O sol gastou  metade do céu. Sombra, só do burrinho. O pobre animal  dava coice ao vento e batia com o rabo, tangendo mutuca. Pau alto só na beira da grota, ali na aba do morro, era mata de cerrado, torta e baixa, pouco verde e muita casca grossa.  Vintém sentou sobre as patas traseiras, com os olhos arregalados,  preparado para atalhar o burro, se o mulo tentasse fugir novamente. Estava amarrado, mas o cabresto era fraco. Xerém aquietou-se. Ergueu as orelhas, emparelhadas para cima, assuntando o tempo, sem sair do lugar... Só trocando de perna, de vez enquanto, ora por causa do cansaço, ora por causa das picadas da mutuca. Algum perigo ele pressentia. Cachorro Vintém levantou  as vistas em missão de reconhecimento. A mata rala deixava crescer capim nativo, por baixo, de modo que bicho pequeno,  passava sem ser visto. Mas Vintém não tinha interesse por nenhuma caça. Estava triste, como que padecendo trauma de infância e juventude. Já era um cão velho, desprezado desde novo.

João vasculhou outra vez os bolsos e alforjes, procurando por munição. Encontrou dois projéteis no bolso velhaco, aquele pequeno  bolso que fica escondido por dentro, entre a calça e a pele, ao nível da cintura.  Era a reserva de munição da caçada anterior, um dia antes, quando José Lino ainda era vivo. Vintém  levantou-se, de supetão, João entendeu que o burro ia fugir outra vez. Apoiou o cano da carabina no “V” da forquilha. Municiou. ‘Vou matar esse burro desgraçado! Fico a pé, mas mato esse burro covarde.’  O ombro doeu.
 Vintém olhou com tristeza, sentiu-se como Baleia, na mira de Fabiano. O alvo era Xerém, mas em seguida, seria a vez de Vintém encontrar-se com seus antepassados no paraíso canino. Eriçou o pelo e postou-se em missão de batalha. Sabia que o dono encontrara duas balas, uma para abater o burro fujão, outra para o cachorro desqualificado. O desqualificado  era ele. Pobre Vintém, agora não valia mais nada. Nem um vintém! Nem carne tinha para alimentar os urubus. Tranquilizou-se por um momento, examinando o cheiro hormonal procedente de João Velho. Vintém não era o alvo. Nem Xerém.

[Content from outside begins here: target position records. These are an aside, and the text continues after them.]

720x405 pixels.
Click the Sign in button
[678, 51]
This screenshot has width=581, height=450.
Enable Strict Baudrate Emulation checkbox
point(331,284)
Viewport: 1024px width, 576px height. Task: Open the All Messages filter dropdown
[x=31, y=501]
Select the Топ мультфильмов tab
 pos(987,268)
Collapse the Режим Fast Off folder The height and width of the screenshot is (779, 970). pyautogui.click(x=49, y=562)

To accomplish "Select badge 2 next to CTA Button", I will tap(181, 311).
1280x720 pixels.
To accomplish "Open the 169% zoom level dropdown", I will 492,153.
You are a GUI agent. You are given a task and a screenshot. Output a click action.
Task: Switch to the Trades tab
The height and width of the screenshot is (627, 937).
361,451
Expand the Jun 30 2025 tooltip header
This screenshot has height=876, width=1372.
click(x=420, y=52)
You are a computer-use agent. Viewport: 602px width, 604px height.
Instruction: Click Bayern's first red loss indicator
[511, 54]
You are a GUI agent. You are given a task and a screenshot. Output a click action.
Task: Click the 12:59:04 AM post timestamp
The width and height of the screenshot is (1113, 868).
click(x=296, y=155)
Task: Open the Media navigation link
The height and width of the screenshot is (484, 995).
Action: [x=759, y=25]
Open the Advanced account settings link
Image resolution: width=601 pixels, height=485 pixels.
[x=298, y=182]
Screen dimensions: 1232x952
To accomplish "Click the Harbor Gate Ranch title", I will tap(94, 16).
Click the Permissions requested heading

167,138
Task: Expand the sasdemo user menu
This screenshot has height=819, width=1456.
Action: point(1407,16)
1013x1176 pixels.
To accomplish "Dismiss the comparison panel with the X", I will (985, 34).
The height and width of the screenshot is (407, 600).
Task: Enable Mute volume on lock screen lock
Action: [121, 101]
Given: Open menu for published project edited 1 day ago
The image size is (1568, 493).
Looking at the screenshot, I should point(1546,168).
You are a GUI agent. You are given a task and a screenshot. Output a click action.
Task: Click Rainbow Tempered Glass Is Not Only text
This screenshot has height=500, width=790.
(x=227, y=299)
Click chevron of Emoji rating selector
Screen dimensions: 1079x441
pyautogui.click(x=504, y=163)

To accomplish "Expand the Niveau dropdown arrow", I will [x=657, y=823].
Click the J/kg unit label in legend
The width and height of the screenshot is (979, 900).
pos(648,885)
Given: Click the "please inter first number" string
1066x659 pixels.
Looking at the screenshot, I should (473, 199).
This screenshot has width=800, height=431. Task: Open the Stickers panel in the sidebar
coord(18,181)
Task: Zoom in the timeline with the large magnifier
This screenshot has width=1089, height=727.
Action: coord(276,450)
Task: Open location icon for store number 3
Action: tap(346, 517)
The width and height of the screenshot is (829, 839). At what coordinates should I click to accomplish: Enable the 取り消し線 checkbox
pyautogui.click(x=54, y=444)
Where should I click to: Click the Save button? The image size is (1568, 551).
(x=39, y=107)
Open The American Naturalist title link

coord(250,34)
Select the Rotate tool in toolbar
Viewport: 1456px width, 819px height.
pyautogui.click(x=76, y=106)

 A onça estava perto, arrastando a barriga no chão, abanando o rabo, calculando tudo, pra não errar bote. Rosnou. Com esse artifício ela sabe que põe por  terra  o moral da presa. João Velho entendera a inquietação de Xerém. Volveu os olhos na direção do despenhadeiro e  sentiu que era a hora de vingar a morte do filho. O felino tinha voltado para fazer o repasto do cabrito e matar  o bode. Mas onde escondera a carcaça? Não via pedaço de roupa de José Lino, nem pelo menos uma botina descalçada na luta. Seu filho não morreria sem lutar. Isso João tinha certeza. Encorajou-se. ‘É hora da vingança!’ Puxou o gatilho duas vezes seguidas e consecutivas, sem espaço de pensamento. O  primeiro tiro acertou o meio da testa da onça e quando ela  virou tombada, recebeu  o segundo impacto debaixo das costelas. Vintém avançou com o pelo ouriçado, aproximou-se de cara feia, com os dentes abertos, feito hiena... A onça já estava morta. Xerém trocou de pé e apontou as orelhas para baixo. Há pouco João Velho  tivera  vontade de mandar o burrinho  para o mundo dos mortos... Mas agora... Agora Xerém merecia um descanso, uma aposentadoria, até sua partida definitiva para céu dos muares. ‘O céu cheio de bichos deve ser  bonito. Bicho de todo jeito. Só bicho manso...’ Se existe bicho que João quer ver no céu é passarinho. Nunca matou nenhum. Nunca prendeu nenhum passarinho em gaiola. Matou duas onças por se achar  no direito de matar até seu semelhante, se não houver outro recurso para salvar a própria vida. Pecar todo mundo peca. Até os animais pecaram. Quando Adão pecou, os animais foram atingidos pela culpa do pecado. Não seria justo que na remissão, eles também fossem alcançados pela graça do perdão? Será que tem animal no céu? Se gambá for para o céu leva o fedor? ‘Não, o céu não tem mau cheiro. Só cheiro bom!’ Pobre compra perfume barato, que fede. Se pobre for para o céu... —‘Deixa de pensar besteira, João Velho! Tem mais pobre no céu que rico no inferno. Ninguém vai para o céu por ser rico ou por ser pobre.